**RECORD EXCERPTS**

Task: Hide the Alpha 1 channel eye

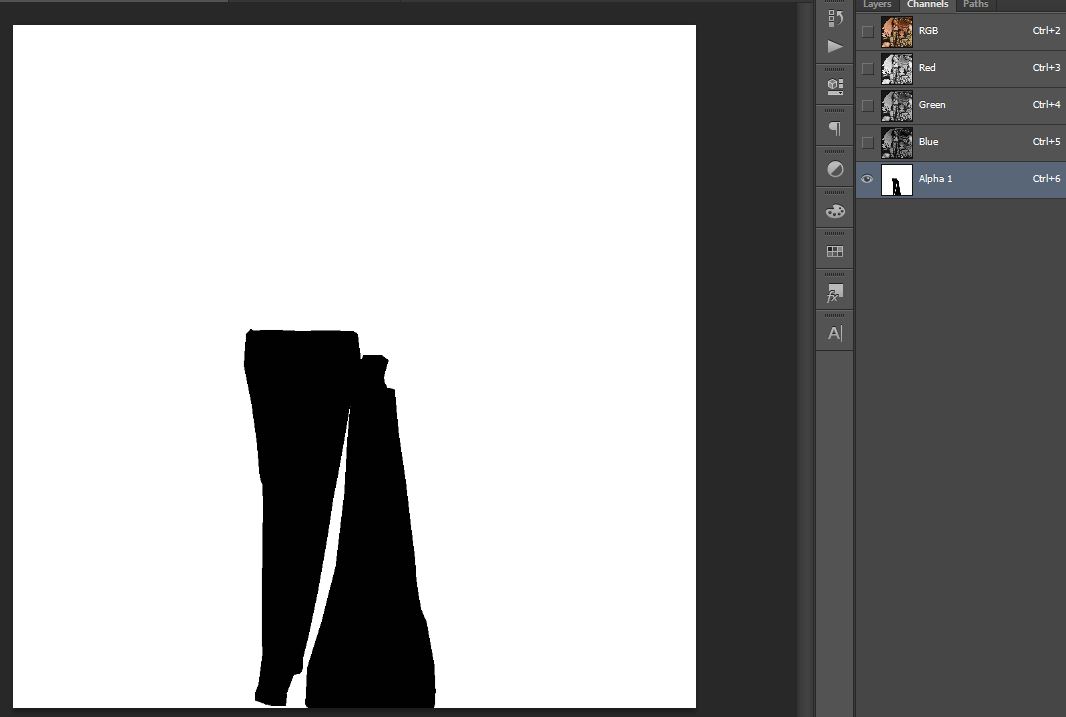Action: pyautogui.click(x=867, y=179)
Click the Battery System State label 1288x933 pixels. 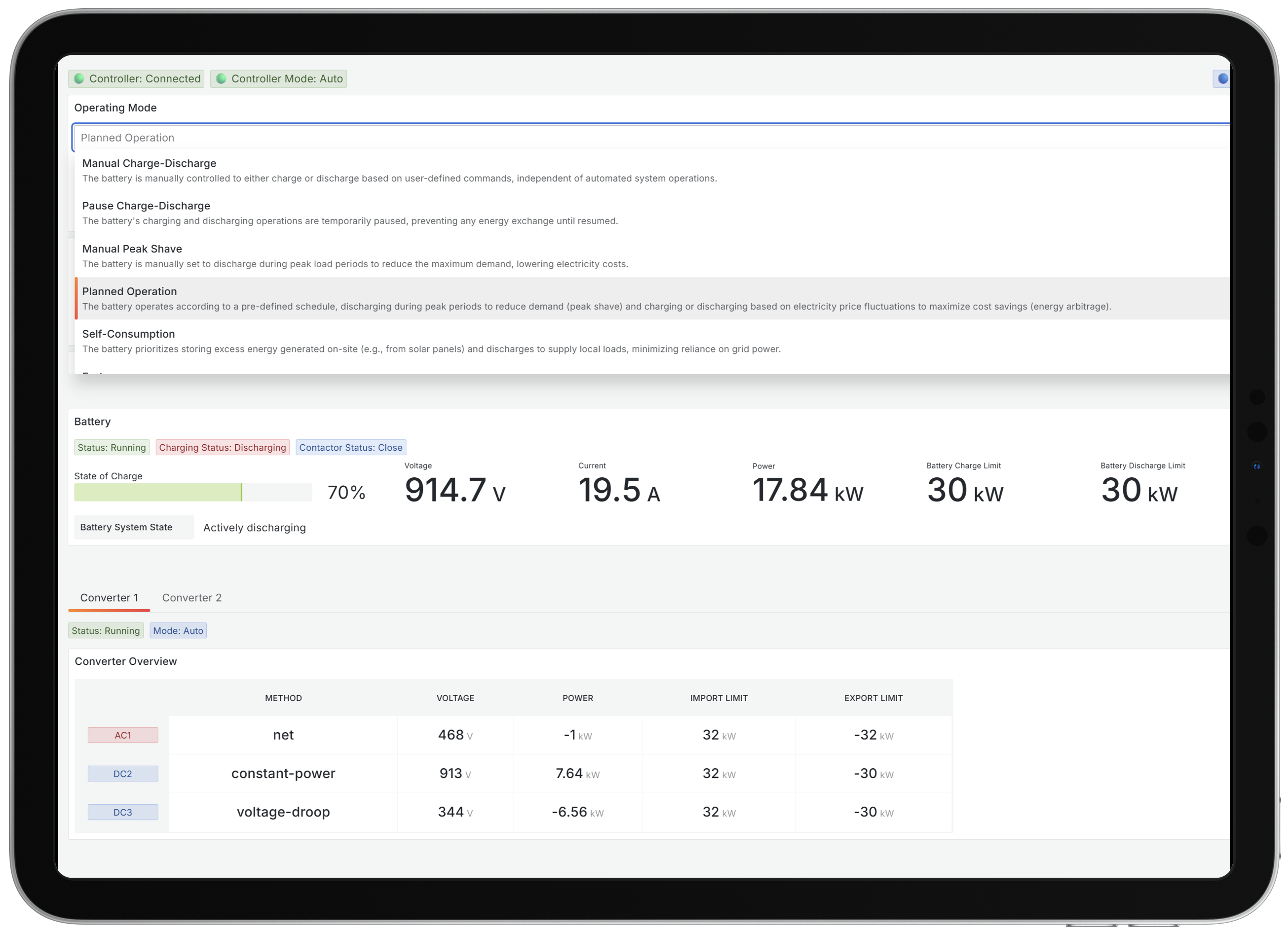(x=126, y=527)
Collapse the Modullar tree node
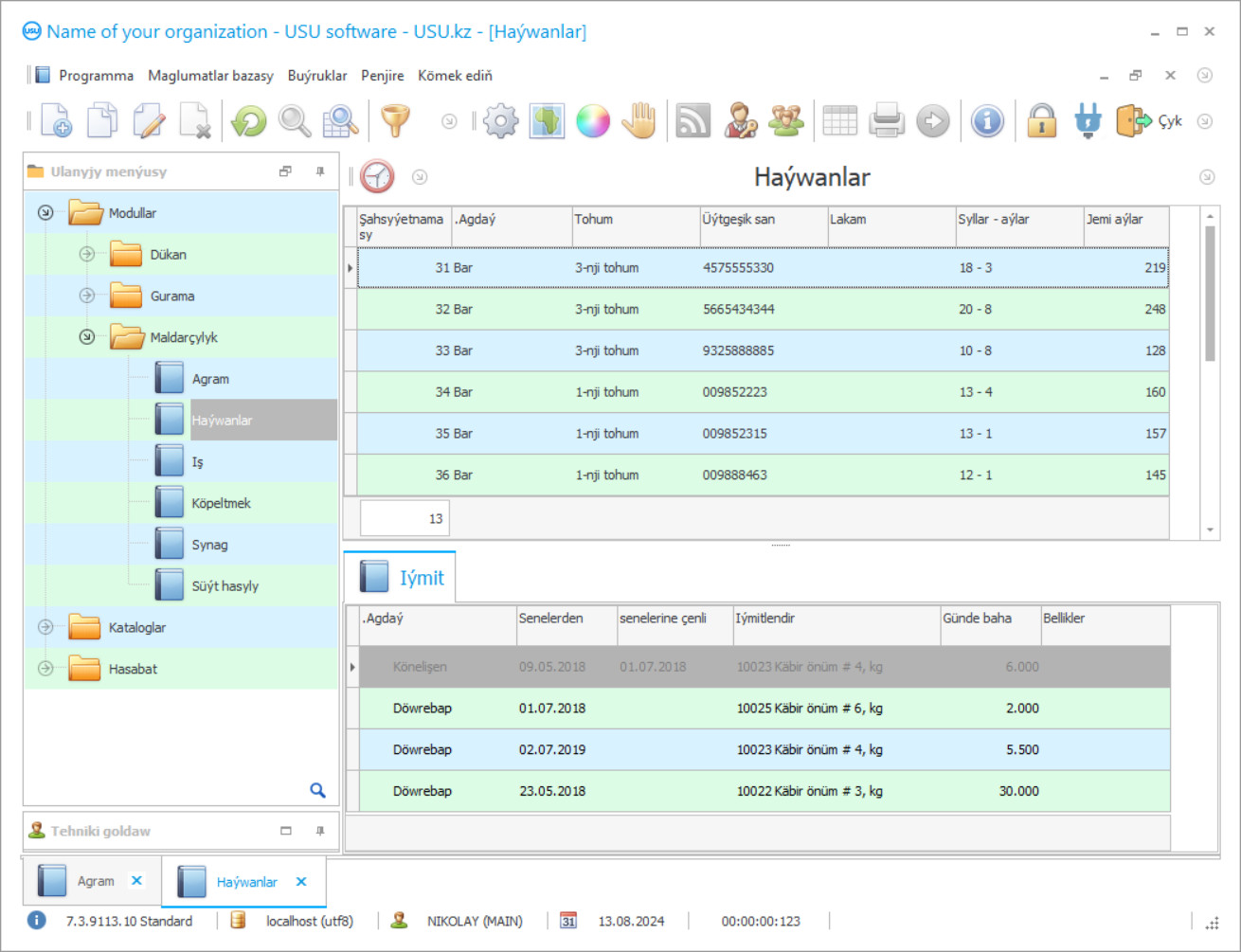The image size is (1241, 952). click(x=45, y=213)
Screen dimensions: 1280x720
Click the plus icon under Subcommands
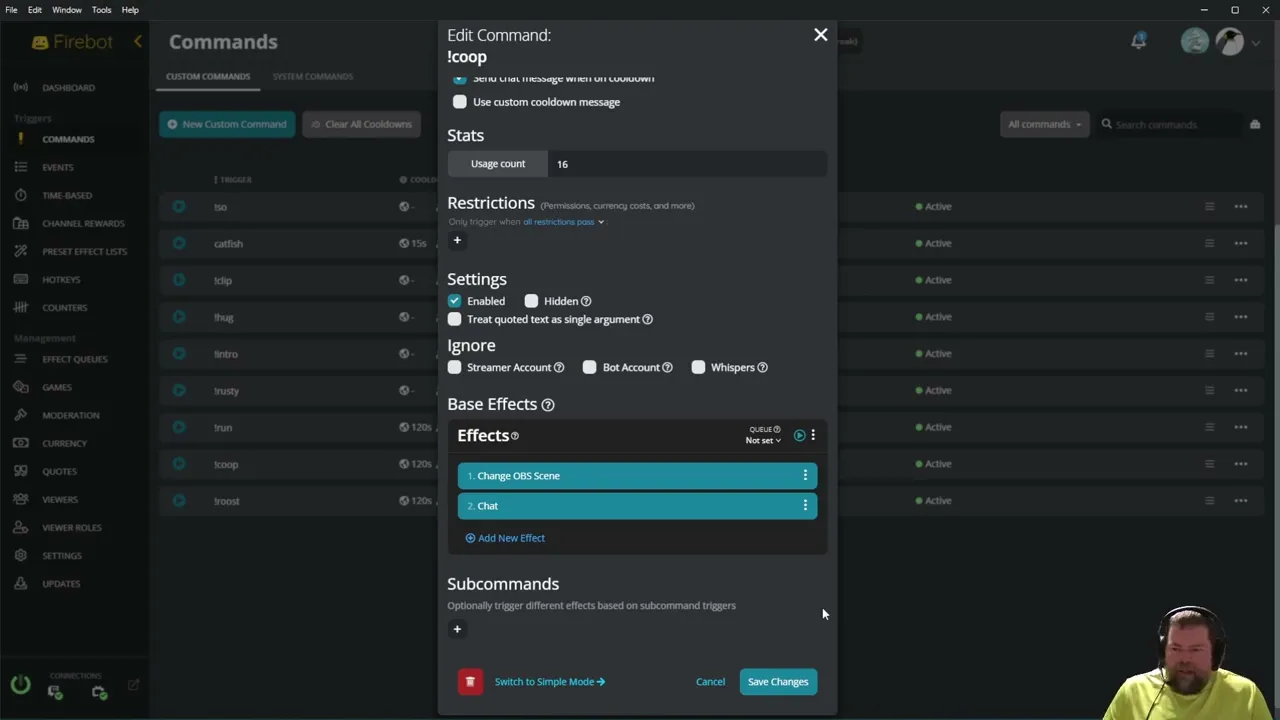[x=457, y=629]
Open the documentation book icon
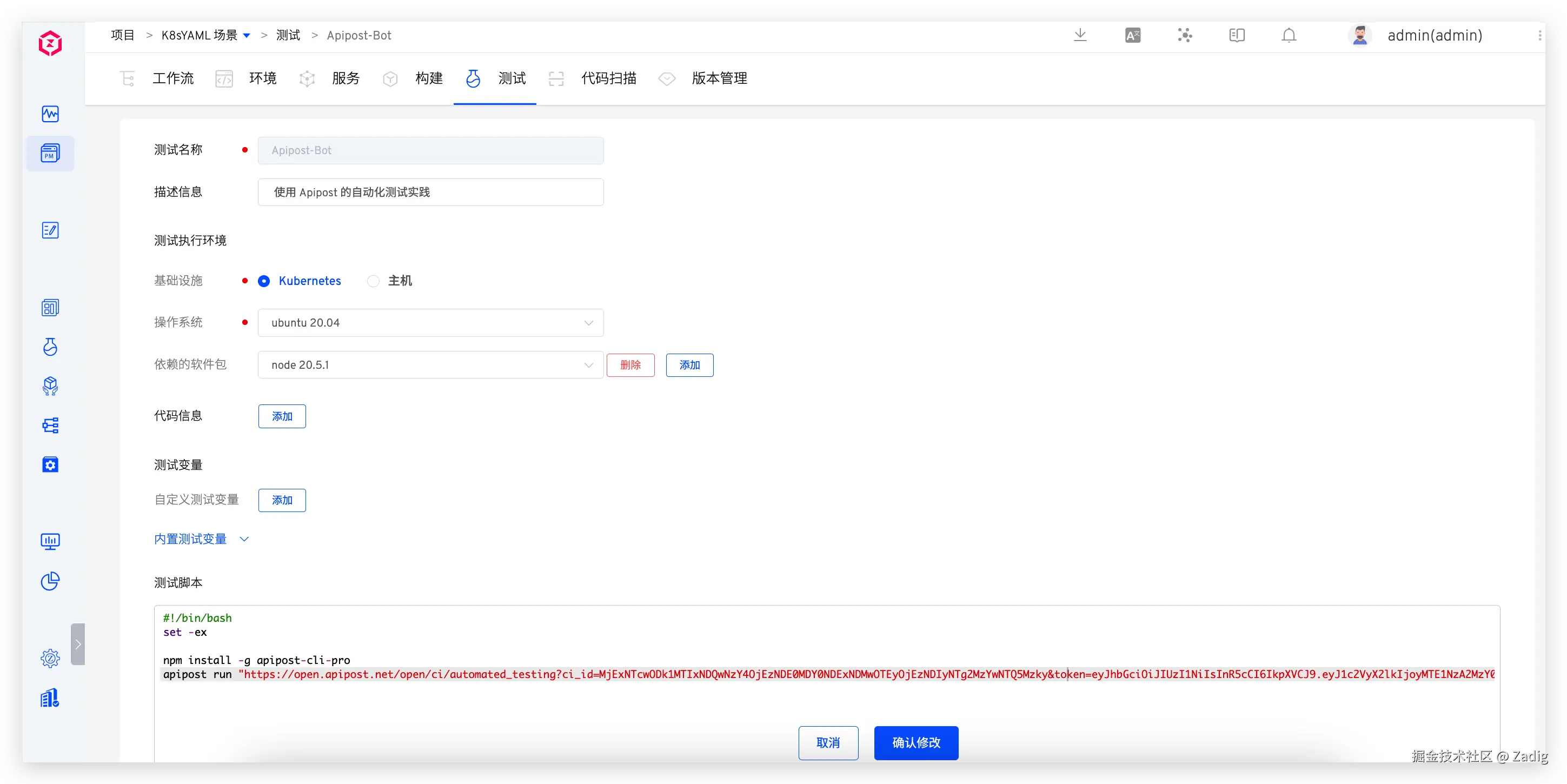Screen dimensions: 1567x784 [x=1237, y=35]
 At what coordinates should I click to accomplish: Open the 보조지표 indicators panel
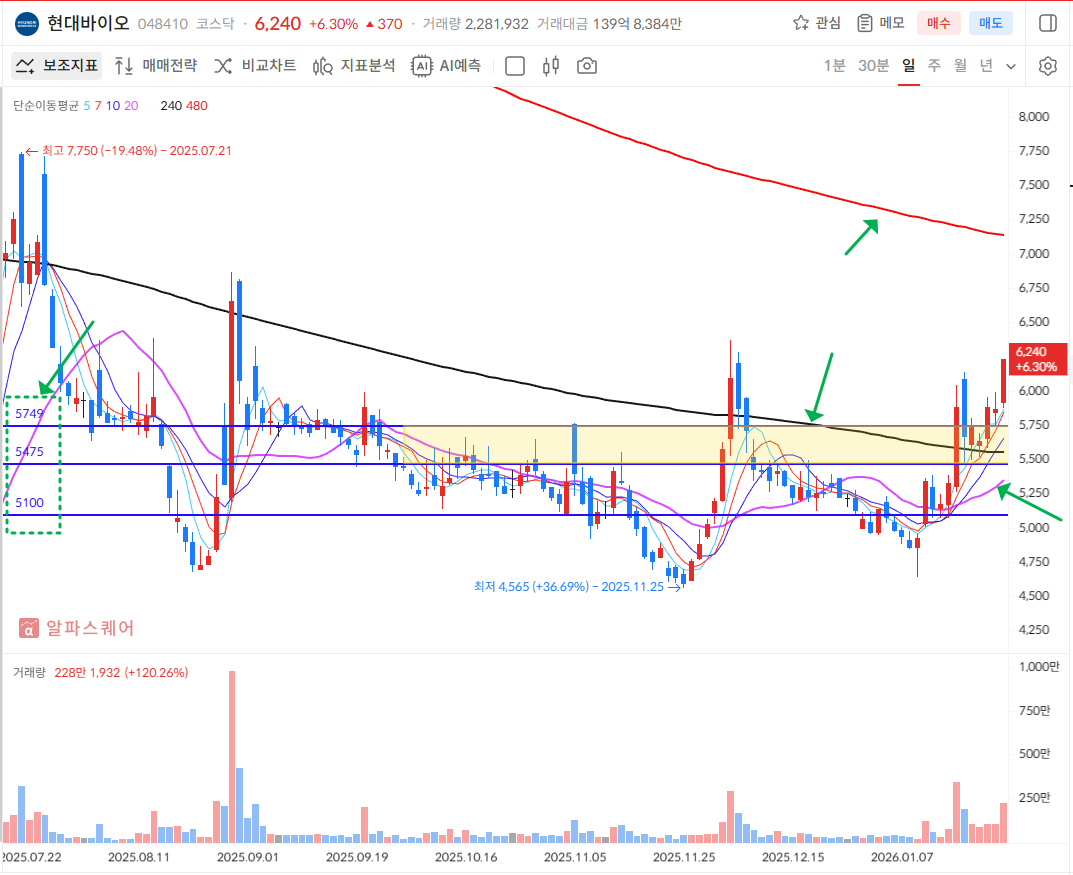click(x=57, y=66)
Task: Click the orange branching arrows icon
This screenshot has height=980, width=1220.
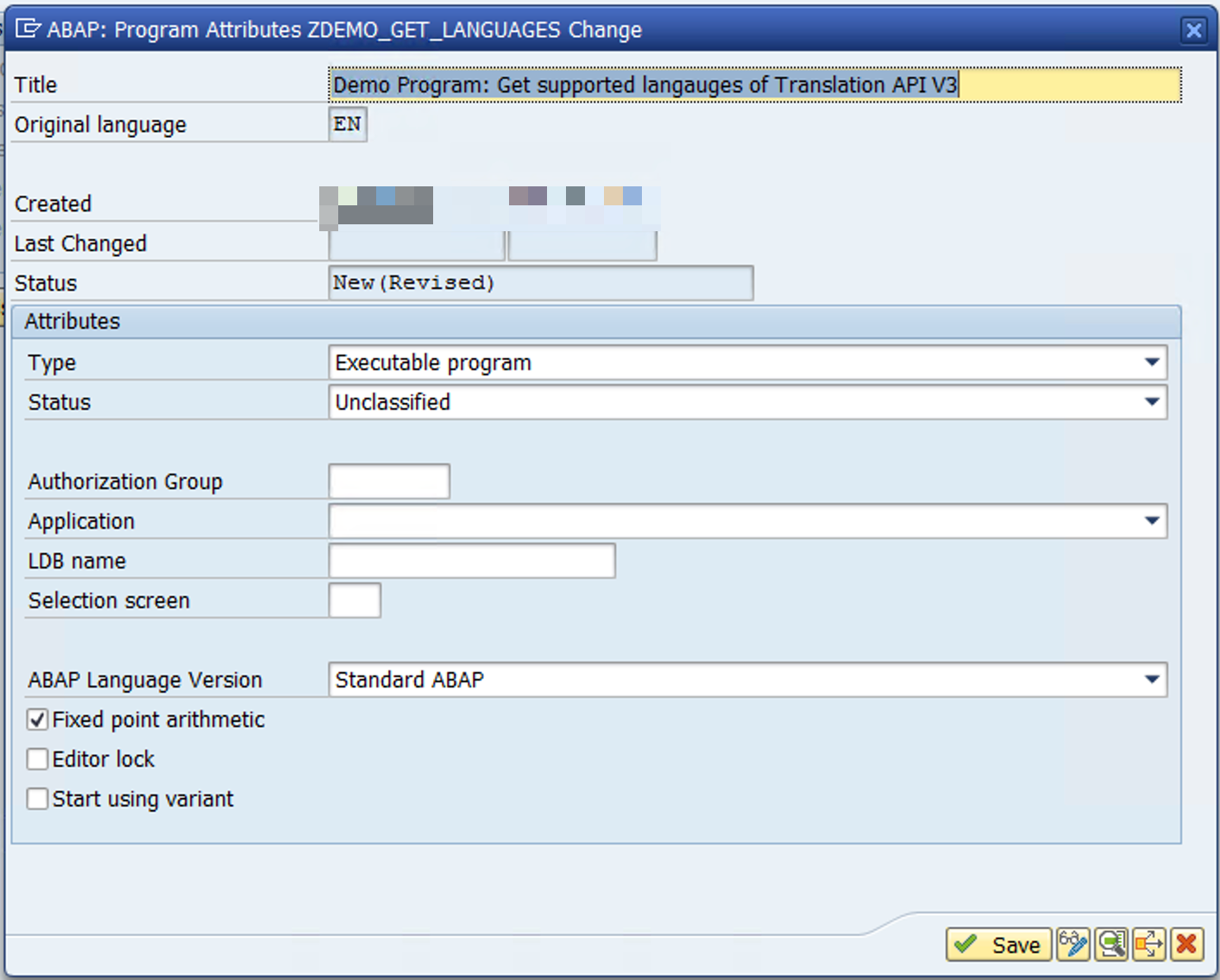Action: coord(1149,945)
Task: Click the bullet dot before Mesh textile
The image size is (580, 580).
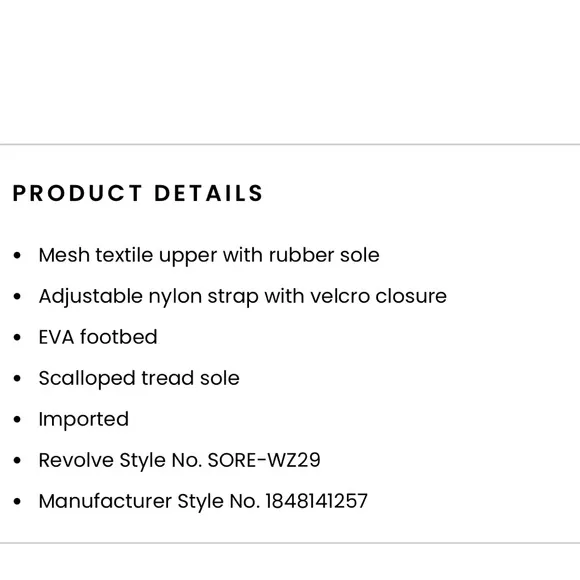Action: [x=17, y=256]
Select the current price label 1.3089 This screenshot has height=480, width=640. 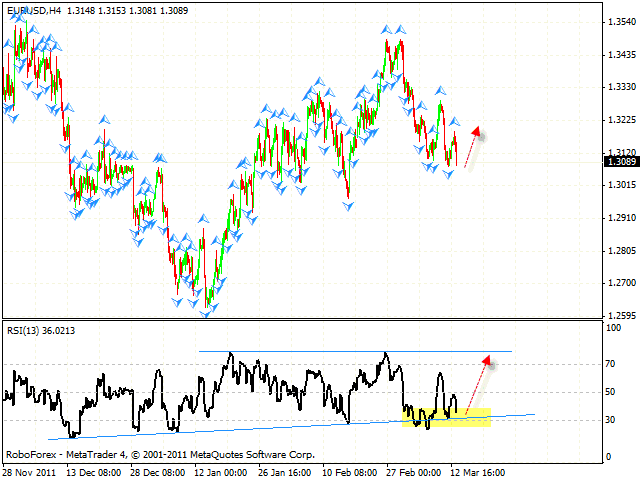point(618,160)
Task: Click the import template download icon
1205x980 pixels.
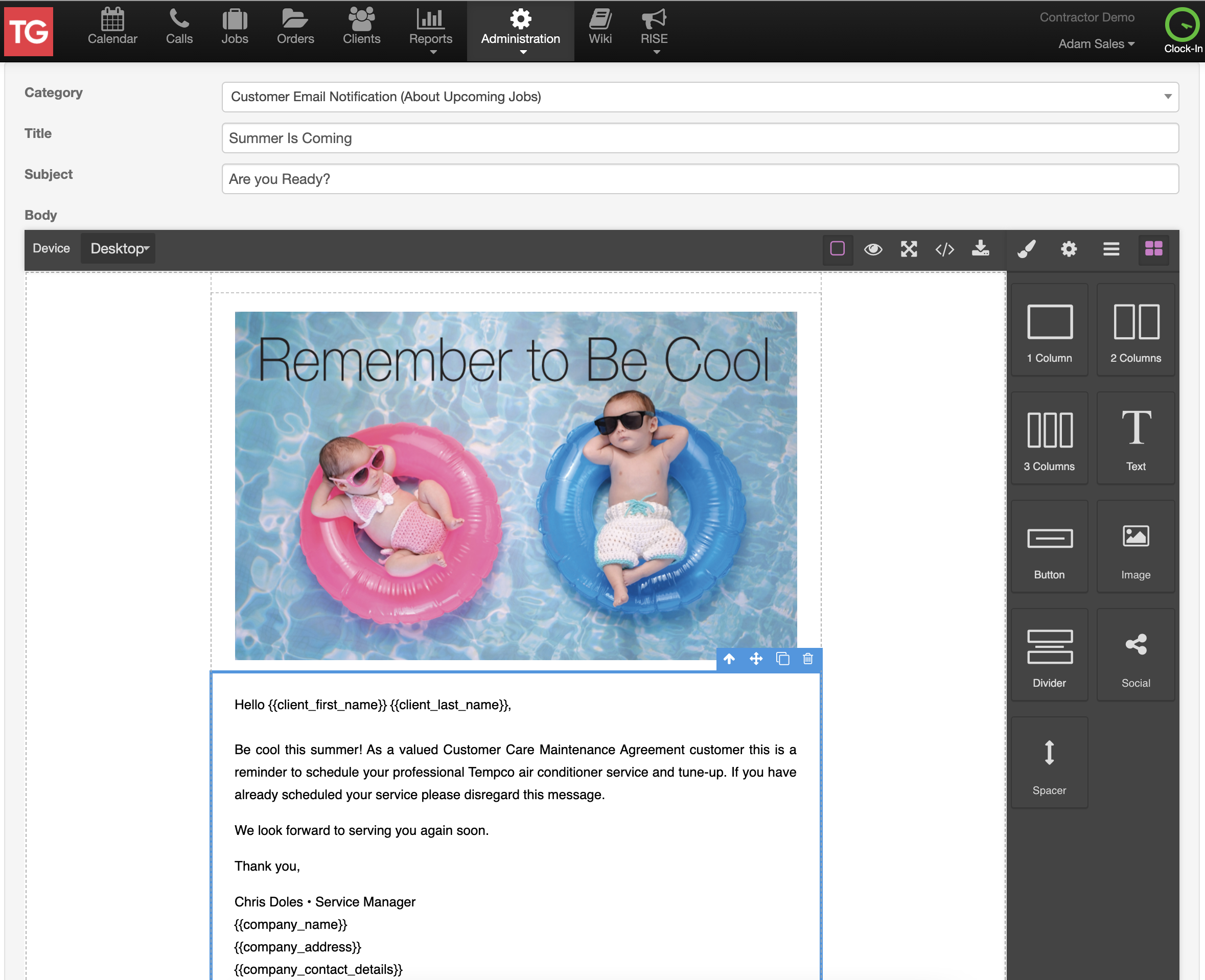Action: pos(980,249)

**WRITTEN INSTRUCTION**
Pull out every line of the entries above that contains the word "icon". Letter case must match.

**RESPONSE BELOW**
Click the plus icon under Subcommands
Open the documentation book icon
Task: Click the orange branching arrows icon
Task: Click the import template download icon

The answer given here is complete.